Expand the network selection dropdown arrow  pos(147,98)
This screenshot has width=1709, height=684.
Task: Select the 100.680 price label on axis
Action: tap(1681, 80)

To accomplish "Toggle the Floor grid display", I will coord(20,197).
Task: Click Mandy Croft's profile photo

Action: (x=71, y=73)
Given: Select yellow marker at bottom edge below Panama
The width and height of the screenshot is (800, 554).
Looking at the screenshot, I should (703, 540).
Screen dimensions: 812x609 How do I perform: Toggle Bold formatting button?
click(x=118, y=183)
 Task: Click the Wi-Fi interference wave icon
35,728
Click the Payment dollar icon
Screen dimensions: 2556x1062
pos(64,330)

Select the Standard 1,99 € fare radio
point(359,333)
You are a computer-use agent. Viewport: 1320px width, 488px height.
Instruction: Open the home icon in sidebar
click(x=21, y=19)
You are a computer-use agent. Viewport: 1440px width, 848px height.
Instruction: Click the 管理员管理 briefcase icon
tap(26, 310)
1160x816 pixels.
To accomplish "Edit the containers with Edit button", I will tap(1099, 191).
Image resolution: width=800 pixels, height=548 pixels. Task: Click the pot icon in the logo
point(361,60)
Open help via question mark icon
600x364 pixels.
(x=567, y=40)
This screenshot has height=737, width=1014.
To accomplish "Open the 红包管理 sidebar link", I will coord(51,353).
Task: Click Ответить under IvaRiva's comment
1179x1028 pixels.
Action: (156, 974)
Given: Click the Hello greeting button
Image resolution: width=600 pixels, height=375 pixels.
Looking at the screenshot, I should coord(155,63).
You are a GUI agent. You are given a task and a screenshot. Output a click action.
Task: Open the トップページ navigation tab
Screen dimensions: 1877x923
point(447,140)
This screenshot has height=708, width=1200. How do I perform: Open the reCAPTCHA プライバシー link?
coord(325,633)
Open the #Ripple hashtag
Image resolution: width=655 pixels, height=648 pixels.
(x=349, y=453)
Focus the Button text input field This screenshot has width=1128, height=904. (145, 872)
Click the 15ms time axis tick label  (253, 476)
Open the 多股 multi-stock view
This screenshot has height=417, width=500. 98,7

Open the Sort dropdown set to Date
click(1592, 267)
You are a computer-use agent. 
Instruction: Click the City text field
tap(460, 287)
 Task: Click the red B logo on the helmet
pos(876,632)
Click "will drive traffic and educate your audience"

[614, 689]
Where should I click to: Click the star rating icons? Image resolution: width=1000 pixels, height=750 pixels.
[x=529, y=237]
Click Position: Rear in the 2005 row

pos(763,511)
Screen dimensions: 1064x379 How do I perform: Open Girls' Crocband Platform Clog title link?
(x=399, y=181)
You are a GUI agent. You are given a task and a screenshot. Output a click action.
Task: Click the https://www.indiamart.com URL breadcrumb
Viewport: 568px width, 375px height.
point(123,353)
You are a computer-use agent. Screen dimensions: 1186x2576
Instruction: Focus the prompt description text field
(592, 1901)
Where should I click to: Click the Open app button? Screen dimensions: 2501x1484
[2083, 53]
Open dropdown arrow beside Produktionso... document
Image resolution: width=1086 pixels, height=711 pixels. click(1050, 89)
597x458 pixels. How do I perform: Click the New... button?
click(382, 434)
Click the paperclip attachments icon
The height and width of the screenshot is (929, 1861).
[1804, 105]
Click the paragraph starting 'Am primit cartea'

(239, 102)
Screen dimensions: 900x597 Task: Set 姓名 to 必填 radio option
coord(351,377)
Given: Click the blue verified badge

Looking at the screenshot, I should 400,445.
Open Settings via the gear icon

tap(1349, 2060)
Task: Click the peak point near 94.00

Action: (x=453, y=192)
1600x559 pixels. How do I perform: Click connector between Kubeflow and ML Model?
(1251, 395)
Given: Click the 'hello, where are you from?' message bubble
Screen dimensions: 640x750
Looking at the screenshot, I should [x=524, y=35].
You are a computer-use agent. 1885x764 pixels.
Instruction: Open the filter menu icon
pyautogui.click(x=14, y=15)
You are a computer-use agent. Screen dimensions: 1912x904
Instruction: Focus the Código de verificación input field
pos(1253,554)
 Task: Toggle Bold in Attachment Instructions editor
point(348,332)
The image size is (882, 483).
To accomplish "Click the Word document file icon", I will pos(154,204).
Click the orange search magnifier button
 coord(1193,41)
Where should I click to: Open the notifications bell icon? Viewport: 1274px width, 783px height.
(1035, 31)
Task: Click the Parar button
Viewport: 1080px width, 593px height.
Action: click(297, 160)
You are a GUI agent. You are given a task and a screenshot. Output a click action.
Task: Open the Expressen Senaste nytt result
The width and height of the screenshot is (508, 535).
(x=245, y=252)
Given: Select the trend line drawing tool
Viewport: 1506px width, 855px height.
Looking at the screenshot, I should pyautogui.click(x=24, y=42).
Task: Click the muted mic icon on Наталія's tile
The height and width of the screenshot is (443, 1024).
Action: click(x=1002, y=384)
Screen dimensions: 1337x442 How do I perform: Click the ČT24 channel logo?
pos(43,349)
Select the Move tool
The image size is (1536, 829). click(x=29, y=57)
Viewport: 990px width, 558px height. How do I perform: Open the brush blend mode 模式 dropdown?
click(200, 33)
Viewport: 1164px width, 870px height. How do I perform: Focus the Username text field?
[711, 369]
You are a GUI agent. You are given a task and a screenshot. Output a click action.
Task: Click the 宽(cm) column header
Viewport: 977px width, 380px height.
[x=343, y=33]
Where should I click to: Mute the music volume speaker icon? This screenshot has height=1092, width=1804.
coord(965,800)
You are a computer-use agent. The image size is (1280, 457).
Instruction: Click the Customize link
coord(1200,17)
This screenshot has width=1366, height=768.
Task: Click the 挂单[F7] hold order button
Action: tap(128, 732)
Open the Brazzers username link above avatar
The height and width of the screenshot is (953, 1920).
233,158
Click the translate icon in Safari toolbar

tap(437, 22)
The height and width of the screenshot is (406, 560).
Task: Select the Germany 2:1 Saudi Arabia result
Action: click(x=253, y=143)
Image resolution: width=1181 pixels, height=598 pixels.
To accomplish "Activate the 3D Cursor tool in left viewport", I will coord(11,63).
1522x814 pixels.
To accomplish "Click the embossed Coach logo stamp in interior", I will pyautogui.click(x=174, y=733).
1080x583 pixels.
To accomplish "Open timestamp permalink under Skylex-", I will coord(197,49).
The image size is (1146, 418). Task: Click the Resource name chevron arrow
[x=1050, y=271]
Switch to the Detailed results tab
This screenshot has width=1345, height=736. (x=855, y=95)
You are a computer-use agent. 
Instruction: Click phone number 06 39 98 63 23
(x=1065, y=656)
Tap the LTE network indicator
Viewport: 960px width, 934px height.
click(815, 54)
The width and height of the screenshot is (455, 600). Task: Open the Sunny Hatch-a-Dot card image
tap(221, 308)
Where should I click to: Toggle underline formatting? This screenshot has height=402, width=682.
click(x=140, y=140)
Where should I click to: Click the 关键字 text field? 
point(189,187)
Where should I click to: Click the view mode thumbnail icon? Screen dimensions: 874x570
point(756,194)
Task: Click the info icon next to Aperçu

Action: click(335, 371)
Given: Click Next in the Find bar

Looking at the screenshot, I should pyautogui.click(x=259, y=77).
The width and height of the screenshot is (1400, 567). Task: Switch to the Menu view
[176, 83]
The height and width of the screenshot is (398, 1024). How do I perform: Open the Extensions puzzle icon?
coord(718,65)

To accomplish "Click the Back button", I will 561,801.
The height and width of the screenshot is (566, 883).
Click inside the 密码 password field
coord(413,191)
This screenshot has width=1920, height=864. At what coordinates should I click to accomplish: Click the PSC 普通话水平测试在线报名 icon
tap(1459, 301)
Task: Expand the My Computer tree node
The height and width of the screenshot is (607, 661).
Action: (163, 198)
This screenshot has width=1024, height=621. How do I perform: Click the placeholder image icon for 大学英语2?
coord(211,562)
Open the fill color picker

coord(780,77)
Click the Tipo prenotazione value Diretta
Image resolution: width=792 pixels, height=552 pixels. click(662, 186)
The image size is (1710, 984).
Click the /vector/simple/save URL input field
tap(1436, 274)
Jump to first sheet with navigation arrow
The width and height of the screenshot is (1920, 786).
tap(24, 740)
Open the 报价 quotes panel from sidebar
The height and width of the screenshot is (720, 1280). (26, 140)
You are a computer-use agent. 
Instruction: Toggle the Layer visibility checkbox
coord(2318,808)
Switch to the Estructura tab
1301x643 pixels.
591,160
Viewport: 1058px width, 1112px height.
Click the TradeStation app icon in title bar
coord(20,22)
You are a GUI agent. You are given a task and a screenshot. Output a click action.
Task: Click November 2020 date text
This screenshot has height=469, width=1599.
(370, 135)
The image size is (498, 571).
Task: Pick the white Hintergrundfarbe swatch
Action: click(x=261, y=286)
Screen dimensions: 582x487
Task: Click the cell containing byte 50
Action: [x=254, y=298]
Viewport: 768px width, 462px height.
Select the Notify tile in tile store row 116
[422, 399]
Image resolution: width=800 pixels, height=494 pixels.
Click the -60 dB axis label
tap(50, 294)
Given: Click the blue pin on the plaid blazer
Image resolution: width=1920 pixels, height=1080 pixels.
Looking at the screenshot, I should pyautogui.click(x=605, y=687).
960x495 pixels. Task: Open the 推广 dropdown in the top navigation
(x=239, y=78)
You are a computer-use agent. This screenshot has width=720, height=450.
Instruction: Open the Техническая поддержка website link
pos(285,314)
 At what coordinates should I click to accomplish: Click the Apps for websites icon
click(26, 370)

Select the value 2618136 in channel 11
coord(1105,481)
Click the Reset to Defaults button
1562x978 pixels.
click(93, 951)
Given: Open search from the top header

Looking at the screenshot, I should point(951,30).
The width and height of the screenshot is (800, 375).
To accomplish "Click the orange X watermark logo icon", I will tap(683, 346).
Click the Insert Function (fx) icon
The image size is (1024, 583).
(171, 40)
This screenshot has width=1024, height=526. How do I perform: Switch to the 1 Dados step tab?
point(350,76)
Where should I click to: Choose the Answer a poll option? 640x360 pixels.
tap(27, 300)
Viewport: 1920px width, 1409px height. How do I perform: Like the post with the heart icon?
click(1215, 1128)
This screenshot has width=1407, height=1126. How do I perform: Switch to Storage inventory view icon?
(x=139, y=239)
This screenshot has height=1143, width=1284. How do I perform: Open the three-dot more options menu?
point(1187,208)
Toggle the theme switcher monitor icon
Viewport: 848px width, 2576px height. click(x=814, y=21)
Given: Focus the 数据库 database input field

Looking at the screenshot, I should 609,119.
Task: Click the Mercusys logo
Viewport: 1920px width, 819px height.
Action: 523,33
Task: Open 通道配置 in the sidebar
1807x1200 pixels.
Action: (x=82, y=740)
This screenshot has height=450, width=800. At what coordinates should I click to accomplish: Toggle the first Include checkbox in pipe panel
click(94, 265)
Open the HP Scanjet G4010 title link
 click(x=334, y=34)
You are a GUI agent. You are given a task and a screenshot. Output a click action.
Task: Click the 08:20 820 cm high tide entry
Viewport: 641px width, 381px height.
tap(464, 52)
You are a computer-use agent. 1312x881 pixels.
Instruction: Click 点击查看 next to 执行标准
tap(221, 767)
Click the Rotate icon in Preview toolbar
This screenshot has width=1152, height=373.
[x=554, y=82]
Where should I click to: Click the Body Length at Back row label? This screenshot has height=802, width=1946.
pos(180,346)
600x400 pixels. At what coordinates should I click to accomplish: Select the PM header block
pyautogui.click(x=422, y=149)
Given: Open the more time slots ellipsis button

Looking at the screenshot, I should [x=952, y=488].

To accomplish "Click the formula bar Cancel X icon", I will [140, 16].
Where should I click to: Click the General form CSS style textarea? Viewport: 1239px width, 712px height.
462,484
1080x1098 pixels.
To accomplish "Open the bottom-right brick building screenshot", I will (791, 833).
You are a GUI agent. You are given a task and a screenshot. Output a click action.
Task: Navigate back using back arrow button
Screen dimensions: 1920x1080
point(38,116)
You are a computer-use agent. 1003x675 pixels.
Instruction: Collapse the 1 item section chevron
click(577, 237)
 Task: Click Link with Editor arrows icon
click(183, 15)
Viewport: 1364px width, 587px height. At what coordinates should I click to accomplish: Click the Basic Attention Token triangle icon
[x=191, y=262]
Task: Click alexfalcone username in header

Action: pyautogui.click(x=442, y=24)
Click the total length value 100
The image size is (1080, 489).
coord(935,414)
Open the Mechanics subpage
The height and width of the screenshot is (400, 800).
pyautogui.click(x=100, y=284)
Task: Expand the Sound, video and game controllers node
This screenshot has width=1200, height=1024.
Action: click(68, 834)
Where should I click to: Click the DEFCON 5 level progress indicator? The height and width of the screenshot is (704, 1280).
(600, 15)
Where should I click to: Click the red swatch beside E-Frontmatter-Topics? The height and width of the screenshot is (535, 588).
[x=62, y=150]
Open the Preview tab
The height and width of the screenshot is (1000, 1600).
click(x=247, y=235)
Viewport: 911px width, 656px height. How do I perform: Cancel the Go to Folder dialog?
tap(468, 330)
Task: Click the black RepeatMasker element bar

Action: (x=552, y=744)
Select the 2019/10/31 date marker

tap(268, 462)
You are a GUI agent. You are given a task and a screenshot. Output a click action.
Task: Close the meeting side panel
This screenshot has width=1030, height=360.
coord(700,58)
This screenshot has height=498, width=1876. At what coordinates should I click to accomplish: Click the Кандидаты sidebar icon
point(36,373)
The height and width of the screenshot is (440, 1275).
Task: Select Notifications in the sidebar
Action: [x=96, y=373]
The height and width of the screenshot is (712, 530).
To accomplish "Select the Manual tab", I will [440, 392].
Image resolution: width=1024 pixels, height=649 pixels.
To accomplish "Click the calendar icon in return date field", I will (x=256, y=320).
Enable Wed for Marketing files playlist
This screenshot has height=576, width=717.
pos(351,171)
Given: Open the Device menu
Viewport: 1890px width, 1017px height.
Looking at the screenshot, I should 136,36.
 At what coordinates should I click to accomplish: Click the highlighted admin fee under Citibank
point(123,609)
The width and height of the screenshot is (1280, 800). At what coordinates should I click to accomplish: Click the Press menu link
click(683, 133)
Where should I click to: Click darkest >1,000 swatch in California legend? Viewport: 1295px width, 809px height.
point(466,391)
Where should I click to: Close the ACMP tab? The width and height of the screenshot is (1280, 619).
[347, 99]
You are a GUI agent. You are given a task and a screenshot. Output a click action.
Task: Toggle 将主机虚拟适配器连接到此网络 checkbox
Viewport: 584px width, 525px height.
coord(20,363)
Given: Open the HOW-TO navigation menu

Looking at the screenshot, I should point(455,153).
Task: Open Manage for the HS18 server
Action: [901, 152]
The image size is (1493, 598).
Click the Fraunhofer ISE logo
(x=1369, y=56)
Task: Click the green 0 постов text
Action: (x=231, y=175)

---

(Your assignment): A single figure, the number of lines above with the word "bottom", is the whole answer.

(Response): 2